··· DATA RECORDS ···
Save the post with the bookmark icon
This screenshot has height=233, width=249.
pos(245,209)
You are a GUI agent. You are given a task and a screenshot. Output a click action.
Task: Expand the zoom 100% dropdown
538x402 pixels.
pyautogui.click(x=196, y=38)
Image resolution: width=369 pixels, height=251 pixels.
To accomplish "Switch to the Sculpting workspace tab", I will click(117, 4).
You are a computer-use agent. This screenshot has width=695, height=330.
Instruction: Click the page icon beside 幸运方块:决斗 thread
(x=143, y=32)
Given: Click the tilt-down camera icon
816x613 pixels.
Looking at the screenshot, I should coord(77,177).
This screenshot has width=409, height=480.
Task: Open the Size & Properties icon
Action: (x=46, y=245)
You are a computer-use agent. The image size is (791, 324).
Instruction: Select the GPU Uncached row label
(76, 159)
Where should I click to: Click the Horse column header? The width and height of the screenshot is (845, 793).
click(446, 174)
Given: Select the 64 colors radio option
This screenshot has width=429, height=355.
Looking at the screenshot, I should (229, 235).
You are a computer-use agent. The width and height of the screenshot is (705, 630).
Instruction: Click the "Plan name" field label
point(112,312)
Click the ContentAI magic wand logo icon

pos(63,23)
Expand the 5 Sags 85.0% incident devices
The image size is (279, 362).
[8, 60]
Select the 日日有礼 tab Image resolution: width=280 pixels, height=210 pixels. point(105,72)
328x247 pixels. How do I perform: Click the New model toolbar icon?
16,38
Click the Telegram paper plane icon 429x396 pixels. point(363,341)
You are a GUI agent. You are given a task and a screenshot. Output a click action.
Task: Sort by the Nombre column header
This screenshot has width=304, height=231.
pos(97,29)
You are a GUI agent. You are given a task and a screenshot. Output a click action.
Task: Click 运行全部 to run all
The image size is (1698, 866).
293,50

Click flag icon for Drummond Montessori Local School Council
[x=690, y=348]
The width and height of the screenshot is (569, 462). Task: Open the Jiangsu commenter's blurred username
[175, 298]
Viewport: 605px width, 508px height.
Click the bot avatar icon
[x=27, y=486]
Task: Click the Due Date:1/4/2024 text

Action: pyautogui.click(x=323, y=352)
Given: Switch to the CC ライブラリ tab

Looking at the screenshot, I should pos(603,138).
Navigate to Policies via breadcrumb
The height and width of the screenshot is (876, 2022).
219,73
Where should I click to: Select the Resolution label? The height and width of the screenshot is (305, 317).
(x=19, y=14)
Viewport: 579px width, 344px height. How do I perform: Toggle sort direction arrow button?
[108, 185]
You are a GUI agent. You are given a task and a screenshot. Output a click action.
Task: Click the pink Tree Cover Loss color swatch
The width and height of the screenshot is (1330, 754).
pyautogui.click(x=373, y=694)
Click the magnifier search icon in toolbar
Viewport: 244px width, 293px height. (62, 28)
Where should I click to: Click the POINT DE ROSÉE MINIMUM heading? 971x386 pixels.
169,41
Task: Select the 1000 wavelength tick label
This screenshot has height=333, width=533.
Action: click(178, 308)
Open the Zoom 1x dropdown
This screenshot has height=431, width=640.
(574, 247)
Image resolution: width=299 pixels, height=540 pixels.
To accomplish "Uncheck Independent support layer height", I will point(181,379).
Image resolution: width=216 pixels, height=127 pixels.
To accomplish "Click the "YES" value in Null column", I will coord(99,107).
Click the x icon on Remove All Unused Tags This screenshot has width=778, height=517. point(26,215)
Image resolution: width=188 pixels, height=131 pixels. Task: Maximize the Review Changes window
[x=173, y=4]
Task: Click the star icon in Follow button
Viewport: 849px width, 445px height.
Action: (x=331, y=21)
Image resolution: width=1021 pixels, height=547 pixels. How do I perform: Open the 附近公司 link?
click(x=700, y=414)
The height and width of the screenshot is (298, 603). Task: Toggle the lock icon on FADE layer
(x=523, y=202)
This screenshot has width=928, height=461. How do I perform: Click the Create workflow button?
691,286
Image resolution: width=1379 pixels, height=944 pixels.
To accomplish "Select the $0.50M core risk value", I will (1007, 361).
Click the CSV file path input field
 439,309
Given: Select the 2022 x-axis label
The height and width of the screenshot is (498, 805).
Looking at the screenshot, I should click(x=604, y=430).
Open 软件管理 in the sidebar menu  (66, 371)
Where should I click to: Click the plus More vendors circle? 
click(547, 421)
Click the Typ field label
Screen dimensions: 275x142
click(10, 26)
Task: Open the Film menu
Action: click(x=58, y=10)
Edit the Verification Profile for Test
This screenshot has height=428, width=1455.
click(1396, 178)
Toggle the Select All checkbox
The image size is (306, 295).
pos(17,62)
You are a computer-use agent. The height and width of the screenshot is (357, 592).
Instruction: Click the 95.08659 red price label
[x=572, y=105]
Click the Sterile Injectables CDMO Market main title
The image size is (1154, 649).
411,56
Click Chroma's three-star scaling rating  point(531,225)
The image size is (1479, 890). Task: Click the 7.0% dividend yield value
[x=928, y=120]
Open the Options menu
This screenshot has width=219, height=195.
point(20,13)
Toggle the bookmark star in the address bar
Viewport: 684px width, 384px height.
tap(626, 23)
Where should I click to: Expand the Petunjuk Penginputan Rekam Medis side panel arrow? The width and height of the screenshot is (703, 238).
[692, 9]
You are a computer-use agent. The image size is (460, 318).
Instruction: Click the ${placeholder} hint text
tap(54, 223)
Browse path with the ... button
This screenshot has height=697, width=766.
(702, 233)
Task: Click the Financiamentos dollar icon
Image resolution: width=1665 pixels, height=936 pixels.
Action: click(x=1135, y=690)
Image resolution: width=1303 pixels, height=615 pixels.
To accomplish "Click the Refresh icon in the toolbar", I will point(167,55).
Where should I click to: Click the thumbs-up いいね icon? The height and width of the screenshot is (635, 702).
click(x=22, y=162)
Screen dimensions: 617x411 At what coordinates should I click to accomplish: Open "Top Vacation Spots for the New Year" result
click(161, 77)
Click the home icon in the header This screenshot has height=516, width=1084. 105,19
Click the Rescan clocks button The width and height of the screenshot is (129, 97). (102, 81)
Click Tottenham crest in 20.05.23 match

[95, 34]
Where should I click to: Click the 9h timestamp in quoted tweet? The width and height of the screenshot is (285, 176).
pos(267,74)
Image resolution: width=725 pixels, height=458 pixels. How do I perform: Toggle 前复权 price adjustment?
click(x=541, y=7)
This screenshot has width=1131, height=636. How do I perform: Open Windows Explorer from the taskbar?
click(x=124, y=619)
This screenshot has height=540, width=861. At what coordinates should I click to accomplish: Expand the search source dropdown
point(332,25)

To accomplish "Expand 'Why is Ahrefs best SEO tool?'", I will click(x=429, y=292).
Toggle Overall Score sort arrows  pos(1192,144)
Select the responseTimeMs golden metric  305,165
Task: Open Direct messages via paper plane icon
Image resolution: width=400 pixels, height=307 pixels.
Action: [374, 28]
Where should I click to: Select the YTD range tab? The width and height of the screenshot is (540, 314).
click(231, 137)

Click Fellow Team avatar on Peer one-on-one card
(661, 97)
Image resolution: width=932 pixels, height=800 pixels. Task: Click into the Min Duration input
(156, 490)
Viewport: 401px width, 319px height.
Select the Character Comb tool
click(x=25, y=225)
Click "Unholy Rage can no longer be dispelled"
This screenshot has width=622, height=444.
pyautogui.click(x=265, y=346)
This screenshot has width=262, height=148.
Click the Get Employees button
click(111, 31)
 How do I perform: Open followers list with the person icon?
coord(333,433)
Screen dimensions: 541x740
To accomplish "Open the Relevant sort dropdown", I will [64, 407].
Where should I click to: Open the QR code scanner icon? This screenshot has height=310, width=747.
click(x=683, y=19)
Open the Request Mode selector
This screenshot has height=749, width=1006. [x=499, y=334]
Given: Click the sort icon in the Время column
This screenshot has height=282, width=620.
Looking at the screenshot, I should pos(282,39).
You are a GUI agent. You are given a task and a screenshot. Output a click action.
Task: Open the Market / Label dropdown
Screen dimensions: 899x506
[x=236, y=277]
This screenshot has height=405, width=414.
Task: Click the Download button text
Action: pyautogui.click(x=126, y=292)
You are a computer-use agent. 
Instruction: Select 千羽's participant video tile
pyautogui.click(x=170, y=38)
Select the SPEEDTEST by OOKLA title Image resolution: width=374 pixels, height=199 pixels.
···
WHAT NEEDS TO BE DONE: In your answer, include only the lines above starting at the line that holds "Browse path with the ... button" and ending at the line that holds "Image resolution: width=1303", copied exactly.

WRITTEN SOLUTION:
Browse path with the ... button
This screenshot has height=697, width=766.
(702, 233)
Task: Click the Financiamentos dollar icon
Image resolution: width=1665 pixels, height=936 pixels.
Action: click(x=1135, y=690)
Image resolution: width=1303 pixels, height=615 pixels.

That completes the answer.